Type I seesaw mechanism for quasi degenerate neutrinos

TL;DR

This paper explores how symmetries and the minimal flavour violation principle can lead to quasi-degenerate neutrino masses in type-I seesaw models, successfully explaining neutrino properties and baryon asymmetry.

Contribution

It introduces a general framework for quasi-degenerate neutrinos in type-I seesaw models based on symmetry principles and minimal flavour violation, applicable beyond specific Yukawa structures.

Findings

Neutrino mass matrix approximates to a simple form compatible with observed mixing.

The scenario can explain the baryon asymmetry via thermal leptogenesis with flavor effects.

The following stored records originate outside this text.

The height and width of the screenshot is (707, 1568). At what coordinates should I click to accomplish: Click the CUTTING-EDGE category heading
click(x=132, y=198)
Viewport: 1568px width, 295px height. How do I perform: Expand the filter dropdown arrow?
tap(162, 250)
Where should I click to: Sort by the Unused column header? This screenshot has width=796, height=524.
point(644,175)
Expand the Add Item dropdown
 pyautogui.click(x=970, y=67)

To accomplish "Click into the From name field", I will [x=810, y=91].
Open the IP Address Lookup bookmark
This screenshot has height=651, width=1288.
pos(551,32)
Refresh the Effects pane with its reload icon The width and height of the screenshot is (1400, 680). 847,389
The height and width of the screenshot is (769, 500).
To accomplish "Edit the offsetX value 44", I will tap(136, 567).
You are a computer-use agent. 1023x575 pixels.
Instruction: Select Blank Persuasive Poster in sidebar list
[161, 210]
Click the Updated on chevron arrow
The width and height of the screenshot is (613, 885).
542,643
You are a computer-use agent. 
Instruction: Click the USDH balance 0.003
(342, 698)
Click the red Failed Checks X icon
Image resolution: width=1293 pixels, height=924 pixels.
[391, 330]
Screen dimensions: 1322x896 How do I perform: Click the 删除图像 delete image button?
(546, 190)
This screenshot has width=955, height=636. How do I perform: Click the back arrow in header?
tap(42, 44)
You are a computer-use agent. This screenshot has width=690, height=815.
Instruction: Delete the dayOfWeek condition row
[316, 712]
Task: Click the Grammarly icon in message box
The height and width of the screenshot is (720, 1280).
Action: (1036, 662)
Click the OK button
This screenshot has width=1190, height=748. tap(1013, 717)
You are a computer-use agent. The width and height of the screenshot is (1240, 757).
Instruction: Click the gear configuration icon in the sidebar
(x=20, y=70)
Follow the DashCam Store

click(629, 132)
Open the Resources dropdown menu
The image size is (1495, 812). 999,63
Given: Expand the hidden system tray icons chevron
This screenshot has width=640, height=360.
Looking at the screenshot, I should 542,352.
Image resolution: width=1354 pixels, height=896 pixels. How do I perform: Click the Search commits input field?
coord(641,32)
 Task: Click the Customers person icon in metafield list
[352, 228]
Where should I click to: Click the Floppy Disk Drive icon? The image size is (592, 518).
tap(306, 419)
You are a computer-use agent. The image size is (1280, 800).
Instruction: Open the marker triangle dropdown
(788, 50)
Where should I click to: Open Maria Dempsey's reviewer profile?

Lepton flavor violating processes may be observable in supersymmetric versions.

Abstract

We discuss symmetries and scenarios leading to quasi-degenerate neutrinos in type-I seesaw models. The existence of degeneracy in the present approach is not linked to any specific structure for the Dirac neutrino Yukawa coupling matrix $y_D$ and holds in general. Basic input is the application of the minimal flavour violation principle to the leptonic sector. Generalizing this principle, we assume that the structure of the right handed neutrino mass matrix is determined by $y_D$ and the charged lepton Yukawa coupling matrix $y_l$ in an effective theory invariant under specific groups ${\cal G}_F$ contained in the full symmetry group of the kinetic energy terms. ${\cal G}_F$ invariance also leads to specific structure for the departure from degeneracy. The neutrino mass matrix (with degenerate mass $m_0$) resulting after seesaw mechanism has a simple form ${\cal M}_\nu\approx m_0(I-p y_ly_l^T)$ in one particular scenario based on supersymmetry. This form is shown to lead to correct description of neutrino masses and mixing angles. The thermal leptogenesis after inclusion of flavour effects can account for the observed baryon asymmetry of the universe within the present scenario. Rates for lepton flavour violating processes can occur at observable levels in the supersymmetric version of the scenario.